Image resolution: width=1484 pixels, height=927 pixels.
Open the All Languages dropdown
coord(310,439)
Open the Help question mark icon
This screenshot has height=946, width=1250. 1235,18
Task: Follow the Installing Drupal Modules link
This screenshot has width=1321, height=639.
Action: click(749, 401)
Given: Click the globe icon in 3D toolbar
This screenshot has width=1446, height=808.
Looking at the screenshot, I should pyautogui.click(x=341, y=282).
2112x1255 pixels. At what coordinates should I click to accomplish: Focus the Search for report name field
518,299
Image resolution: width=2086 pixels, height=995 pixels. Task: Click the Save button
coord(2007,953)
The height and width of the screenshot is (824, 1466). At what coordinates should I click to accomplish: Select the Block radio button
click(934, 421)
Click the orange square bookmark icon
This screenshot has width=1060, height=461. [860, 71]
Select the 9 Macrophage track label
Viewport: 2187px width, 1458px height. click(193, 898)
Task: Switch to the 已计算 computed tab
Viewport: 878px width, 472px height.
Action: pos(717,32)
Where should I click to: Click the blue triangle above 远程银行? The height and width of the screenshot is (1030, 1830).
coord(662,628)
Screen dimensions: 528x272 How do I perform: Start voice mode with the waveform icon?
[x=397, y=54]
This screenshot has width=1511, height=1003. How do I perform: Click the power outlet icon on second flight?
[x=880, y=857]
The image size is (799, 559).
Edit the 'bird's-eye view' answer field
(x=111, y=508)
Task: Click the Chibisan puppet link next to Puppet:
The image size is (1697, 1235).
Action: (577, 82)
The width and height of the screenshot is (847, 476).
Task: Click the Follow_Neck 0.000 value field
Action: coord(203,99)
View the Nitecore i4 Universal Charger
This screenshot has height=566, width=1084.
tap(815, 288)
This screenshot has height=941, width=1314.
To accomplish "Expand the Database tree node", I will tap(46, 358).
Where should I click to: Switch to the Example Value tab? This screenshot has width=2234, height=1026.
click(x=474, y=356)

* * * * * * *

- [Problem to work on] Produce the material again exactly as it is shown above.

- [Output below]
Image resolution: width=1484 pixels, height=927 pixels.
Open the All Languages dropdown
coord(310,439)
Open the Help question mark icon
This screenshot has height=946, width=1250. 1235,18
Task: Follow the Installing Drupal Modules link
This screenshot has width=1321, height=639.
Action: click(749, 401)
Given: Click the globe icon in 3D toolbar
This screenshot has width=1446, height=808.
Looking at the screenshot, I should pyautogui.click(x=341, y=282).
2112x1255 pixels. At what coordinates should I click to accomplish: Focus the Search for report name field
518,299
Image resolution: width=2086 pixels, height=995 pixels. Task: Click the Save button
coord(2007,953)
The height and width of the screenshot is (824, 1466). At what coordinates should I click to accomplish: Select the Block radio button
click(934, 421)
Click the orange square bookmark icon
This screenshot has width=1060, height=461. [860, 71]
Select the 9 Macrophage track label
Viewport: 2187px width, 1458px height. click(193, 898)
Task: Switch to the 已计算 computed tab
Viewport: 878px width, 472px height.
Action: pos(717,32)
Where should I click to: Click the blue triangle above 远程银行? The height and width of the screenshot is (1030, 1830).
coord(662,628)
Screen dimensions: 528x272 How do I perform: Start voice mode with the waveform icon?
[x=397, y=54]
This screenshot has width=1511, height=1003. How do I perform: Click the power outlet icon on second flight?
[x=880, y=857]
The image size is (799, 559).
Edit the 'bird's-eye view' answer field
(x=111, y=508)
Task: Click the Chibisan puppet link next to Puppet:
The image size is (1697, 1235).
Action: (577, 82)
The width and height of the screenshot is (847, 476).
Task: Click the Follow_Neck 0.000 value field
Action: coord(203,99)
View the Nitecore i4 Universal Charger
This screenshot has height=566, width=1084.
tap(815, 288)
This screenshot has height=941, width=1314.
To accomplish "Expand the Database tree node", I will tap(46, 358).
Where should I click to: Switch to the Example Value tab? This screenshot has width=2234, height=1026.
click(x=474, y=356)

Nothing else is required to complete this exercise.